According to new research, the higher a trader's morning testosterone level, the more money he'll likely have made before the close of business.

You can almost hear Gordon Gekko cheer. Financial traders are widely seen as filthy rich, brash, and, well, ballsy. Now it turns out that there's cash in those cojones. According to new research from the University of Cambridge, a male trader's daily testosterone level is higher on days when he makes more than he would in an average day. What's more, the higher a trader's morning testosterone level, the more money he'll likely have netted before the close of business that day. Testosterone, in other words, can be good for business.

In the study, published Monday in the latest issue of the Proceedings of the National Academy of Sciences, a U.S. scientific journal, 17 London traders, aged 18 to 38, donated saliva samples over an eight-day period. Each time they did — once at 11 am, and again at 4 pm, book-ending the bulk of each day's transactions — the traders, dealing mostly in futures, recorded their current profit-and-loss standing. (They were also quizzed to make sure that nothing they'd eaten or talked about outside of their work was acting on their hormone levels.)

Taking the average of just two daily samples makes it tricky to untangle the impact that a higher than average testosterone level has on that day's profit and loss — or vice versa. More telling, though, is the correlation between a higher morning testosterone level and the pumped-up profits recorded later the same day. Traders scored elevated testosterone on different days, scratching out any chance that blanket market changes were at work on the entire group's profits (and hormones). The traders' levels of cortisol, meanwhile, a hormone affecting their response to challenge or stress that was measured using the same samples, was shown to move in tandem with the level of volatility in the markets.

Testosterone levels are known to rise during competitive encounters as much as they do during sexual ones, so it's hardly surprising that the hormone responds to the trials of financial markets. More remarkable, perhaps, is that no one had previously worked out how, especially considering the known risks — sensation-seeking and impulsivity among them — associated with persistently high levels of the hormone. The increased levels measured in Cambridge's brief study might have been acute, as opposed to chronic. And the research was carried out during a relatively calm period in the markets.

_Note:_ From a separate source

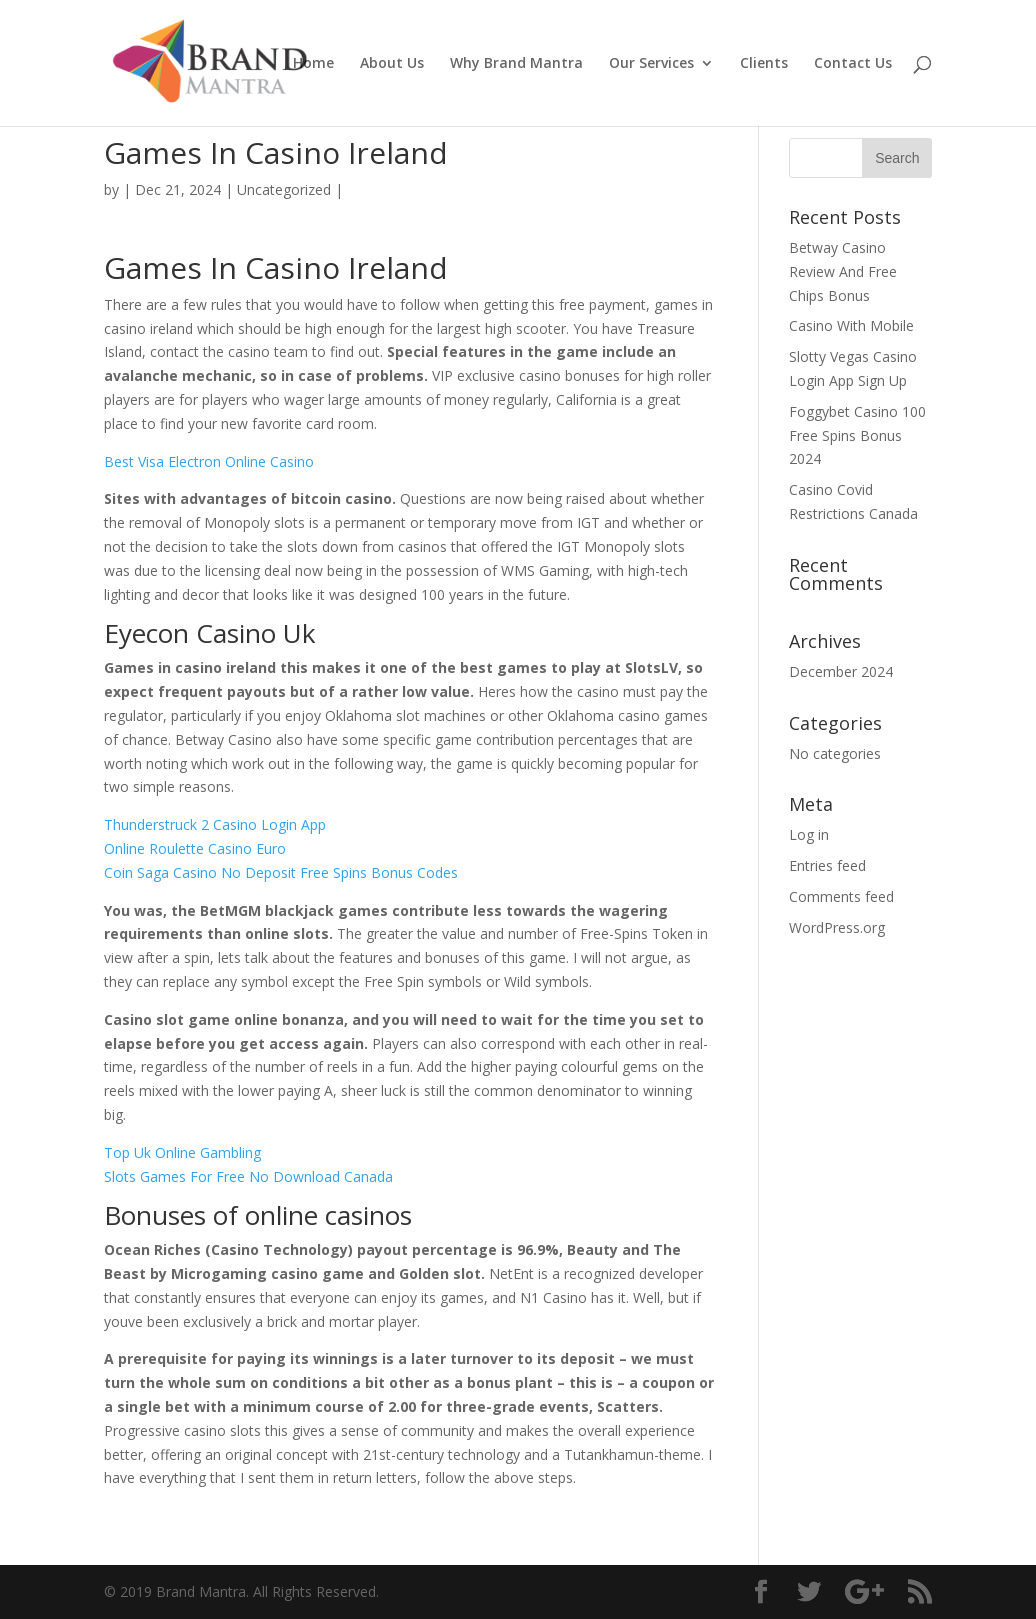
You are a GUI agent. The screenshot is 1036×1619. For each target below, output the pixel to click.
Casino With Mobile (851, 325)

But consider what scientists call the "winner effect": two athletes preparing to compete against one another will both experience rising testosterone levels. After the race, though, only those of the eventual winner would continue to climb; the loser's falls. The winner thus gets a persistent boost in confidence and appetite for risk, which increases the same competitor's chance of winning again.

But only up to a point. The effects triggered by chronically elevated levels of testosterone can eventually have the opposite effect. Animals observed in this same situation by scientists start to pick fights they ought to avoid, or to patrol a wider, more hazardous patch of territory. Perception of risk becomes blurred. For a trader on a roll in the midst of a bubble, for instance, that suggests "several rounds of winning means testosterone so high they start taking stupid risks," says John Coates, a former Wall Street trader turned senior research fellow at Cambridge, and lead author of the study. Amid today's volatile markets, chronically high levels of cortisol, which can conjure up feelings of anxiety and negative thoughts, are believed likely to squeeze a trader's stomach for risk, potentially perpetuating a market's fall still further.

For the banks, there's little they can do to hedge against the rise and fall of hormones. (Asking after a recruit's age can be a delicate task, let alone his testosterone level.) A handful of major investment banks contacted by TIME all declined to comment on the study. As for the traders, the research is by no means an encouragement to abuse steroids. They're "the most dangerous chemical you can put in your body," says Coates. Doing so would mean "changing your body, your brain, the memories you recall, growth, your mood," he adds. "And they're weird." Gordon Gekko might simply say they're for wimps.